The Mainichi Shimbun survey was carried out between February and June with support from nonprofit groups including the Japan Stuttering Genyukai Association in Tokyo’s Toshima Ward and Domo Work in Nagoya, which helps stutterers find work. A total of 80 people aged between their 20s and 80s responded.


When asked, “Have you been subjected to unfavorable treatment such as harassment or discrimination at the workplace or school due to stammering?” a total of 50 respondents answered in the affirmative. Fifty-five respondents additionally responded that social understanding and support for people who stammer was “insufficient.”


When asked why understanding of their condition was insufficient, the respondents’ answers included, “There are few people around with correct knowledge. People just have the idea that we’ve got stage fright or that we’re people who stumble in our words a lot. Another respondent said, “We should be able to receive legal support, but on the medical and welfare scene, there’s hardly any knowledge (about stammering).”


Other respondents made such comments as, “There’s inequality toward stuttering in work today. Consideration is needed (during interviews etc.),” “I want special classes like language lessons in junior high and high schools,” and, “Stammering should be introduced in health and physical education textbooks.”


As a result of discrimination toward stutterers, one respondent said, “I don’t want anyone to know that I have this condition. I want to keep it hidden.”


When faced with the question, “Do you want to improve or overcome your stuttering condition?” 67 people answered affirmatively. Twelve answered in the negative, giving such reasons as that they thought of the condition as part of their nature.


Responding to the results of the survey, Takayuki Minami, president of the Japan Stuttering Genyukai Association, commented, “I feel that there are even more stutterers subjected to unfavorable treatment in society under the surface.” He added, “A law which bans unfair discriminatory treatment of those with disabilities came into effect this year.
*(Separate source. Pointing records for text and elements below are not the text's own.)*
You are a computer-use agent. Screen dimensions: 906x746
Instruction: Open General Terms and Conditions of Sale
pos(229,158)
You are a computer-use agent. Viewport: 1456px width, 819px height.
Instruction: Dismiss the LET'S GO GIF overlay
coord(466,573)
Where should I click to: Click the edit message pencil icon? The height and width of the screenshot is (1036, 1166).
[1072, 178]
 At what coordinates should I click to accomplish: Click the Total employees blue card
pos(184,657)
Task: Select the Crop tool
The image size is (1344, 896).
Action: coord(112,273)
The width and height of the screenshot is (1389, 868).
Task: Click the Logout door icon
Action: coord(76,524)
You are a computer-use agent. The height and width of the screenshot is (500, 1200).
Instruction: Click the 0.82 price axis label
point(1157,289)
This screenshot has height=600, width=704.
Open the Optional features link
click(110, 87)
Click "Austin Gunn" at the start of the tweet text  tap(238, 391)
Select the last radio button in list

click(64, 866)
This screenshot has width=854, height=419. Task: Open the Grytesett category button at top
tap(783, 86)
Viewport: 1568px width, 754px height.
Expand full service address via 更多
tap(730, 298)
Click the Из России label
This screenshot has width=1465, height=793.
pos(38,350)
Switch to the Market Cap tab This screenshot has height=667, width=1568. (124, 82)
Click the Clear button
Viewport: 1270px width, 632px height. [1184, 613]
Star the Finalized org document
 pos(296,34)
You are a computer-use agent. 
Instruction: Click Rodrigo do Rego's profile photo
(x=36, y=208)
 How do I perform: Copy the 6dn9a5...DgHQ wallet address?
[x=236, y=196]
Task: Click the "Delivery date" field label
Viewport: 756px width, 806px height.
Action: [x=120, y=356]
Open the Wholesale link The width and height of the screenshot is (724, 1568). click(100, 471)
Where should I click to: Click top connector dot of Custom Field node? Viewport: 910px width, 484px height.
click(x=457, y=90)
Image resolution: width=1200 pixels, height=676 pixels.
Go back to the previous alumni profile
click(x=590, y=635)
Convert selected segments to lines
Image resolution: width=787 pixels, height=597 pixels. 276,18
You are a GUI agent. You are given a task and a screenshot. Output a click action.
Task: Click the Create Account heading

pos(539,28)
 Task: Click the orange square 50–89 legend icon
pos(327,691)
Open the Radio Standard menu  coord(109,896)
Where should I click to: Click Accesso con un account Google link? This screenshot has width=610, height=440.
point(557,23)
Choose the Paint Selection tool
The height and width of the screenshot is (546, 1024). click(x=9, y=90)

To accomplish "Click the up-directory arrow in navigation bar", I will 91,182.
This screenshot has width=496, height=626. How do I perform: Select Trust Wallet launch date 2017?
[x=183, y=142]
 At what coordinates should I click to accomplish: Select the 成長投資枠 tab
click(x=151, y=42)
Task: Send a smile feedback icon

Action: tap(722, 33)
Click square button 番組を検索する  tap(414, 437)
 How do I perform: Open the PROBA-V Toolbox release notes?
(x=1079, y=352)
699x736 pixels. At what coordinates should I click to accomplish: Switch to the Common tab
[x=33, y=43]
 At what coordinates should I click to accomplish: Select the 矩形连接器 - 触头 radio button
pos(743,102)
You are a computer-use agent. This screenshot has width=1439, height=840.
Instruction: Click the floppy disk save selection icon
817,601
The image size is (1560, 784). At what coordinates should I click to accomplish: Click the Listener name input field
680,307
I want people to learn more about stammering, which is a familiar disability.”


Yoshikazu Kikuchi, a doctor at Kyushu University Hospital, who stutters himself and diagnoses the condition, said it is an established theory that stammering is caused by impairment in a network in the left side of the brain, but a method of treatment has not been established. About 40 to 50 percent of stutterers face anxiety in their social life and it is common for patients to suffer from depression, he says. Some sufferers change their own name because they can’t pronounce it, or are even driven to suicide. If a good environment for stammers is established with understanding at schools and in the workplace, it is not uncommon for the person’s symptoms to lessen, Kikuchi says. He adds that it is important for society to perceive stuttering as a disability.


Stuttering is characterized by the repetition of sounds, as well as by blocks in speech making it difficult for sufferers to get their words out smoothly. There is a tendency for sufferers to hide their condition or avoid communication. The condition is depicted in Japanese author Yukio Mishima’s novel “Kinkaku-ji” (The Temple of the Golden Pavilion), and the 2010 film “The King’s Speech,” based on the story of British King George VI, who stammered.